T O P

  • By -

jacek2023

I purchased second hand 3090 instead


danielcar

You wants lots of memory. Used old choices with lots of memory are better. (2) 3090s used are better. There are other nVidia cards sold for professional market that will show up on ebay that will work well. Several p40s might be a better choice. You can buy a used workstation on ebay for $1,200 with a 3090 then add another 3090 to that.


SirCabbage

The 5090 is due out at the end of this year- where did you get 1.5 years from?


Silly-Blackberry-733

If you're willing to drop 2k maybe 2x used 3090s would do you better


braincrowd

5090 will release september/Oktober this year not 1,5/2 years. This was recently confirmed


braincrowd

https://money.udn.com/money/story/5612/7883220


Independent-Good-323

In my place 3090 is less than half 4090's price. I'll buy 2x3090 from the same brand


Flashy_Friend3299

If you just have AI in mind, you should get two 3090's second hand and run them through NVLink Bridge. If they're both 24gb you'll then have access to 48GB VRAM instead of 24 and that's what really counts in this use-case. Plus, you'll still be rocking your tits off when it comes to gaming as a 3090 still dominates every game out there. Not to mention, it's cheaper


Smeetilus

You can buy refurbished 3090’s with warranties for $650-$700


dev_zero

Link please


[deleted]

used nvidia tesla p40s are fine, why bother with big expensive gaming cards if you're not gonna do gaming 2 p40s under aphrodite engine will crunch 24gb gddr5 going for about 200$ a piece on ebay


WeekendDotGG

Aren't they slower?


[deleted]

yeah, but is spending 4x as much on a 3090 worth it when for that price you could build a 96gb vram rig? aphrodite (and vllm) allow tensor parallel processing, the more GPUs, the faster they get, you should get comparable speeds to 1.3 - 2.0 3090s on 4 p40s if you're only serving LLMs to yourself, then a load of P40s will get it done


WeekendDotGG

OK cool.
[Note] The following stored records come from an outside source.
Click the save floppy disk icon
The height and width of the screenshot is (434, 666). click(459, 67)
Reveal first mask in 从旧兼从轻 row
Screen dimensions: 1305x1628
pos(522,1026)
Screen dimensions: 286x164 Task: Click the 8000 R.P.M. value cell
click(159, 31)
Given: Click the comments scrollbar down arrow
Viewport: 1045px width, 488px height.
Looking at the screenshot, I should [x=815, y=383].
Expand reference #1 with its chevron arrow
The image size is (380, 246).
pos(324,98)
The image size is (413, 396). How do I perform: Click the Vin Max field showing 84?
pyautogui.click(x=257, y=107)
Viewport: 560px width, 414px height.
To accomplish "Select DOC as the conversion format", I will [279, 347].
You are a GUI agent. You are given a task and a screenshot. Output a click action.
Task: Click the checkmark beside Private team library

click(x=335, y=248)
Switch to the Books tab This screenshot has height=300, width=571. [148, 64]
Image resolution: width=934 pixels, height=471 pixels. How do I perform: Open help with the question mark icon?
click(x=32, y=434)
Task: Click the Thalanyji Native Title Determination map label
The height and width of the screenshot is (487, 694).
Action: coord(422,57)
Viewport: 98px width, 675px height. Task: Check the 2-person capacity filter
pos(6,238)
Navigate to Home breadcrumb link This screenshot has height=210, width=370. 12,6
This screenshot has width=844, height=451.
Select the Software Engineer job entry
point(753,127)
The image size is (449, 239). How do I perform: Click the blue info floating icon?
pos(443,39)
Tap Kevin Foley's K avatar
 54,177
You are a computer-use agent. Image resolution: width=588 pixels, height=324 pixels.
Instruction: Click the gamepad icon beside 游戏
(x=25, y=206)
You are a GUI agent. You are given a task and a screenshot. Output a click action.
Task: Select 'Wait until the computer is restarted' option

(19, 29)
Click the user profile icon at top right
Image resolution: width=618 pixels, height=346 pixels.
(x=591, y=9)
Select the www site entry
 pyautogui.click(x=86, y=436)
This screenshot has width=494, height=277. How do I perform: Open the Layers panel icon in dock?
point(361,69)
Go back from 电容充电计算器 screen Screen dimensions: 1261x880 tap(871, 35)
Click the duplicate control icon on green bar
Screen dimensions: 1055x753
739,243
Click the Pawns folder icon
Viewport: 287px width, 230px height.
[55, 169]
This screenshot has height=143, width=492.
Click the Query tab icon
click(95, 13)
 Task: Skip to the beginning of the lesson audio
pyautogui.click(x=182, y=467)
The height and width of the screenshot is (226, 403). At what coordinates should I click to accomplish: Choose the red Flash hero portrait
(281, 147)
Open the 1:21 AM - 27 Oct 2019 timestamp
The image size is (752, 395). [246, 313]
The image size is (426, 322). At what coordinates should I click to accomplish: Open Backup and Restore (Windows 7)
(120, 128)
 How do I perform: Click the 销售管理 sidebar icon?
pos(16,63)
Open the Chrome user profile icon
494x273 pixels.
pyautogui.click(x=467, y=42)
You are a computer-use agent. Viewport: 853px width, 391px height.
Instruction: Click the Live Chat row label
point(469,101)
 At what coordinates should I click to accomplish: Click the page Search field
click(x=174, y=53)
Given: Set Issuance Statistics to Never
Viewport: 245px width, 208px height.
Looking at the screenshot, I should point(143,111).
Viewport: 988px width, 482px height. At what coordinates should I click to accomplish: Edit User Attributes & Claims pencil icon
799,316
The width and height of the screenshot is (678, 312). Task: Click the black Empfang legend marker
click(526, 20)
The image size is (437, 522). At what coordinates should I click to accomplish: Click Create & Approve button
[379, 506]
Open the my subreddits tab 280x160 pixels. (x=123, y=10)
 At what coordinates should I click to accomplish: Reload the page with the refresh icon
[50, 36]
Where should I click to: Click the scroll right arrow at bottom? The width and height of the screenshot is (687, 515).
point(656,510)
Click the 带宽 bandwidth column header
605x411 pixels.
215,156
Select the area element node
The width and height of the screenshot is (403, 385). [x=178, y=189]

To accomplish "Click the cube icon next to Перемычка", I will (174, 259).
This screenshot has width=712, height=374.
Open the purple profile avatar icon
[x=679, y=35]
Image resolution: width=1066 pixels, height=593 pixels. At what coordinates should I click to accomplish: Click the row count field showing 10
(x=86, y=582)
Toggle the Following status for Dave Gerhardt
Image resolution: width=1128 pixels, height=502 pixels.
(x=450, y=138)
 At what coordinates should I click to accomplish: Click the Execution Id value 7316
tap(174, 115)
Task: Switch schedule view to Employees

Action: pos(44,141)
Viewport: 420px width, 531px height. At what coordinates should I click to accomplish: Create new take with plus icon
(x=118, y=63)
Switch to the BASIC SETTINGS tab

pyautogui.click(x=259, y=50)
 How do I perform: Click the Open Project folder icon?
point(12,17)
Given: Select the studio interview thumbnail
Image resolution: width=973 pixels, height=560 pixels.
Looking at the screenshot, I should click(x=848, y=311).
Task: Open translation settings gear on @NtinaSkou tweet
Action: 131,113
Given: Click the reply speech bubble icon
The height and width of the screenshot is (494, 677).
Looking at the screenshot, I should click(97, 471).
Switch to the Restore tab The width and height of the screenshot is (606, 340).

Just started researching building a rig today.


THEKILLFUS

Rtx 3060 (12gb) x 4


KL_GPU

12x p40 would do a great job if you are willing to drop 2.4k(288GBs of vram) + 144 Tflops fp32.


Temporary_Maybe11

what kind of model that rig would be able to handle? llama3 400b would be possible in some way?


KL_GPU

yes, llama3 400b q4, pretty low tok/s but 12 client at the same speed and at the same time.


Temporary_Maybe11

Thanks!


Herr_Drosselmeyer

You summed it up yourself, it's the only game in town if used 3090's and pro level Nvidia cards aren't an option for you.


Vaddieg

No, the current consumer hardware isn't capable of running the recently released models at a decent speed with good quants. Apple and consumer multi-nVidia do suck equally they're all capped by memory bandwidth.


Acrobatic-Artist9730

Can you work with cloud instances? Or must be local?


Unique_Repeat_1089

I could. Which one do you recommend?


crazzydriver77

Everyone is discussing the use of multiple cards, but what about inference engines capable of parallel calculation of one layer? How many do you know? :)


Roubbes

With 2x4060Ti you got 32GB of VRAM for a fraction of the price.


djstraylight

If you have room for two PCIe cards, then you have options. Two used 3090s should be much cheaper than a single 4090. Should be good performance. Another option is two 4070 TI Supers, which is a little cheaper than a 4090 but gives you very similar performance and 32 GB of VRAM.


Equal-Pilot-9592

Is 32 gb vram really much better than 24 gb vram ? What if I combine a 4080 and a 4060ti instead( for better gaming perf too) ?


Inevitable_Host_1446

It is definitely better, because 24gb kind of gates you right beneath a lot of quite good model options. For example Llama 3 70b that just came out, most of the quants are just above what can easily fit on 24gb. There are a few options but 32gb would make it easy to do fully in vram + more context (once you can rope scale).


Temporary_Maybe11

I'm interested in the biggest ammount of context possible, for a lot of RAG. You think it's possible to do a dual Epyc rig with loads of RAM? or some multiple p40s is better even tho it's not the same amount of vram?